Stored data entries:
^^^^^^^^^^^^^^^^

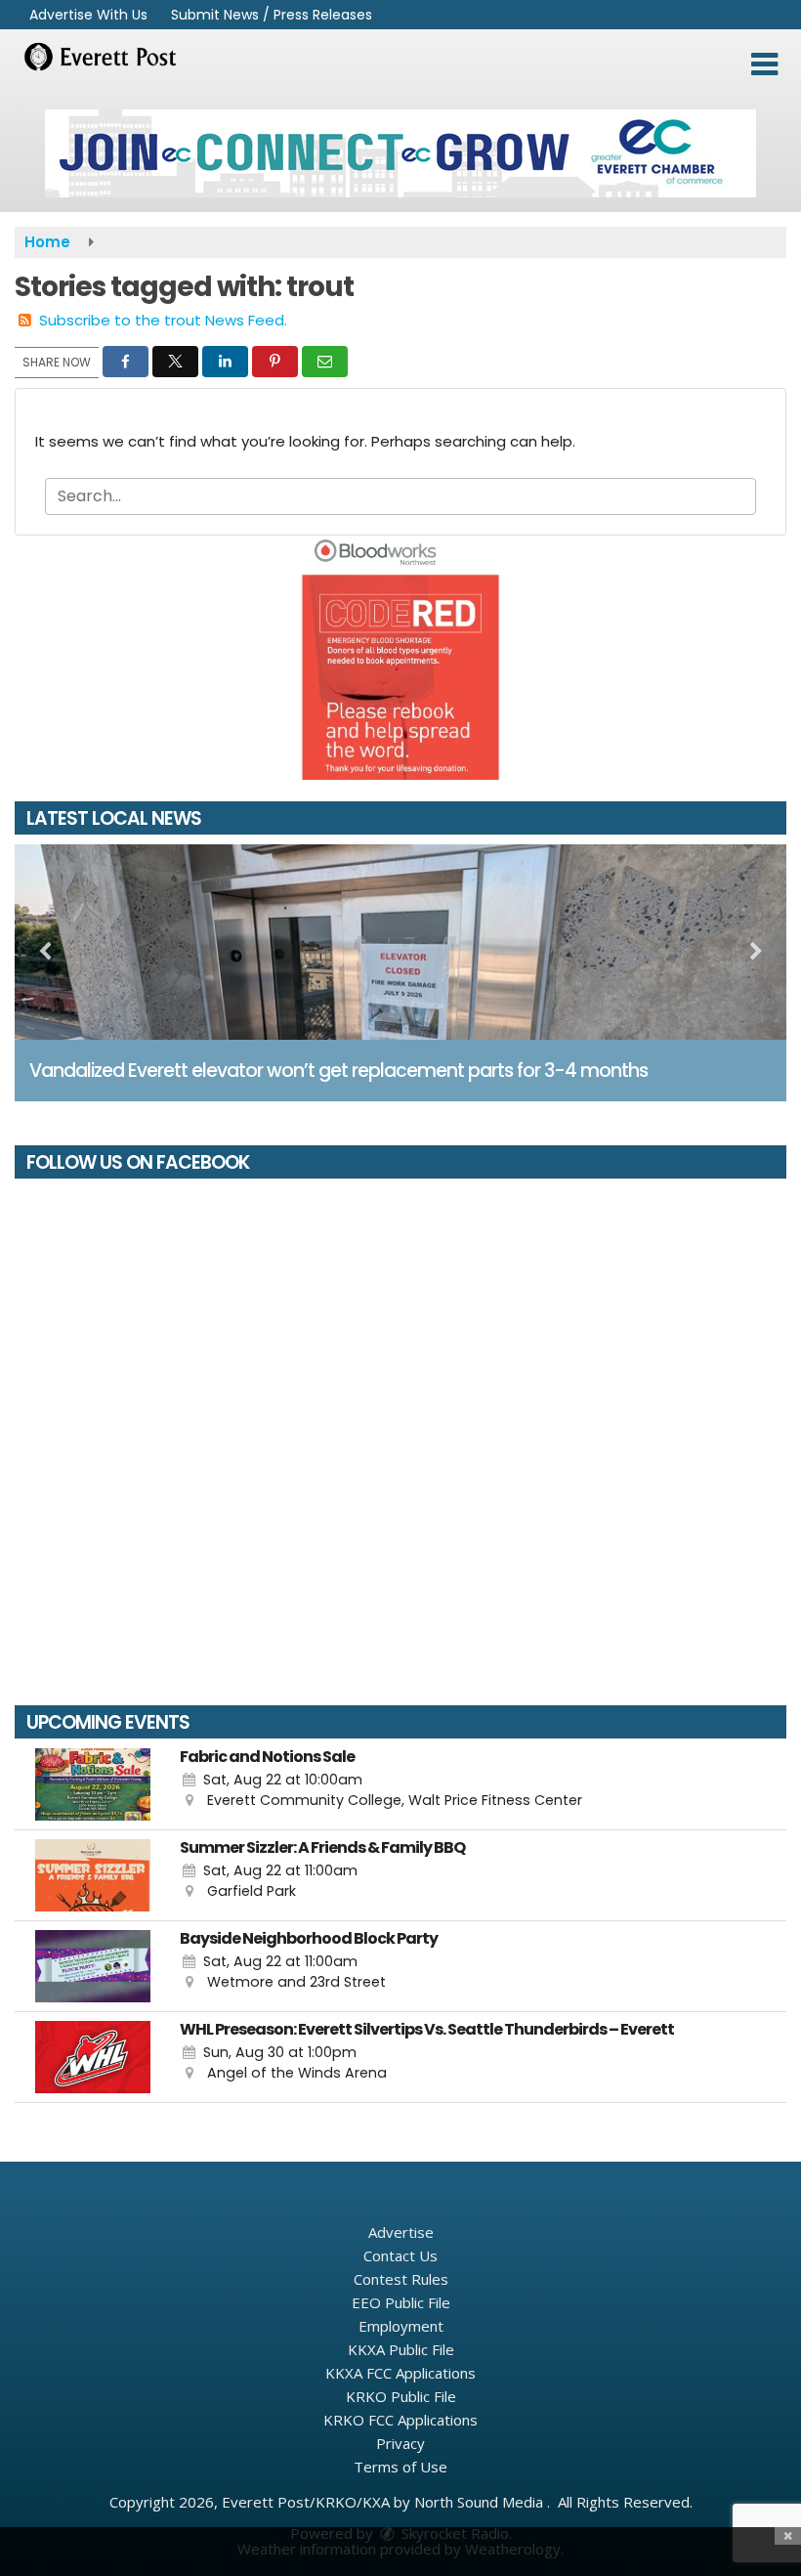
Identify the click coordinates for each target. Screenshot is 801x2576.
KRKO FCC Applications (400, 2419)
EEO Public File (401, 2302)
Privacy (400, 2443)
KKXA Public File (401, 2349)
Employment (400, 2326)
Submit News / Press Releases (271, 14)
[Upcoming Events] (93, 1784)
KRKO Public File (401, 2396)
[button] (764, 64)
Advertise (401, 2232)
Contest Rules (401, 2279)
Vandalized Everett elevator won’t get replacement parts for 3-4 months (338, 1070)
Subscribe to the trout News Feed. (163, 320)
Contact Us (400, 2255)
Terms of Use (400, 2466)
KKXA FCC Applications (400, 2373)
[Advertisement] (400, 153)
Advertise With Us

^^^^^^^^^^^^^^^^

§ **Directions**: Transcribe only what runs from the line with "Advertise (401, 2232)" to the last line above, keeping every line exactly as written.

§ **Exercise output**:
Advertise (401, 2232)
Contest Rules (401, 2279)
Vandalized Everett elevator won’t get replacement parts for 3-4 months (338, 1070)
Subscribe to the trout News Feed. (163, 320)
Contact Us (400, 2255)
Terms of Use (400, 2466)
KKXA FCC Applications (400, 2373)
[Advertisement] (400, 153)
Advertise With Us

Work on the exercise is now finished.